=== Section Start ===
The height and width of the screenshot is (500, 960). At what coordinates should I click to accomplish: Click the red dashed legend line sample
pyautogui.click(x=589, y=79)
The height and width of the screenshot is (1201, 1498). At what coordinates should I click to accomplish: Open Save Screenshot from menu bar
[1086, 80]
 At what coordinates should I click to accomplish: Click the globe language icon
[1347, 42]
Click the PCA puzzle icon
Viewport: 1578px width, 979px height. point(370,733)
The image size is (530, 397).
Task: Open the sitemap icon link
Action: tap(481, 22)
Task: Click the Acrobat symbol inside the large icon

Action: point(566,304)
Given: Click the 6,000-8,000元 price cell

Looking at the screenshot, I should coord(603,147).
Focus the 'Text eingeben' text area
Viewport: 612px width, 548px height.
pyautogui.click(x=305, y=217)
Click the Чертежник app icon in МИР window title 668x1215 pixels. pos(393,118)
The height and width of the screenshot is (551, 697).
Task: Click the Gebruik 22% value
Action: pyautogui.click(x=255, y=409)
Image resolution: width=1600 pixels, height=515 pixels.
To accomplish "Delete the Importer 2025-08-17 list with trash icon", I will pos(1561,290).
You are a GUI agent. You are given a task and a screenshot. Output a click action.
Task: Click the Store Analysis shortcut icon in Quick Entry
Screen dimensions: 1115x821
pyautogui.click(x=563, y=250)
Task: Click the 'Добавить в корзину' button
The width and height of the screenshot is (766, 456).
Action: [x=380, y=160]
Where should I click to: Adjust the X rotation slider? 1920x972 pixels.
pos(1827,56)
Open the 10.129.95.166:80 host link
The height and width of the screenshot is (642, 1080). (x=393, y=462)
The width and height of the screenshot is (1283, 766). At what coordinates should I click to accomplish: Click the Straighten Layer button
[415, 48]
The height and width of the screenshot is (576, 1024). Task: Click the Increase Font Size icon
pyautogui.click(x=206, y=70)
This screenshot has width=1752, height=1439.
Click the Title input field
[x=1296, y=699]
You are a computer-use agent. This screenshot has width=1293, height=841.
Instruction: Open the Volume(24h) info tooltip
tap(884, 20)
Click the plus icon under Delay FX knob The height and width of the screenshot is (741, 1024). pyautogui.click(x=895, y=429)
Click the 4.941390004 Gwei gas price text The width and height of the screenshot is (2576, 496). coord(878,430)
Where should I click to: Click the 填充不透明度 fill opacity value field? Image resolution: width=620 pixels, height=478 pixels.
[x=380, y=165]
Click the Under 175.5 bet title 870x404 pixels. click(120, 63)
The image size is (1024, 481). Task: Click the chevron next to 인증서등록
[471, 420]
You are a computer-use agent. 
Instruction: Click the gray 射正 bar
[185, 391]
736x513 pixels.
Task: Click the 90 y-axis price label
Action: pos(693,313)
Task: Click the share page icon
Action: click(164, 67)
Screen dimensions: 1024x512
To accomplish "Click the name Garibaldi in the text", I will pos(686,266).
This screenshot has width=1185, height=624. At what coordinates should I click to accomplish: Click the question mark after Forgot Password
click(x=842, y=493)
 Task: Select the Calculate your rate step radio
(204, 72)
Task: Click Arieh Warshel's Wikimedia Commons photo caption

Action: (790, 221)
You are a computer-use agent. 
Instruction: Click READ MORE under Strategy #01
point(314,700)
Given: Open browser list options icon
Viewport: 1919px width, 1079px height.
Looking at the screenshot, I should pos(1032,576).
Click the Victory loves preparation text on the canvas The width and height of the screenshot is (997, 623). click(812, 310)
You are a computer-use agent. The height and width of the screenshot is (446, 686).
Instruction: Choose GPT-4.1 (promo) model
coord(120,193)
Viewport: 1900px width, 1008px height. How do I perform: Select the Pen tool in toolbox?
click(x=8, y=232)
=== Section End ===
● PROBLEM TO SOLVE
For every line in the data above that holds "will", return the line itself.

● EXERCISE SOLUTION
To accomplish "Delete the Importer 2025-08-17 list with trash icon", I will pos(1561,290).
To accomplish "Click the name Garibaldi in the text", I will pos(686,266).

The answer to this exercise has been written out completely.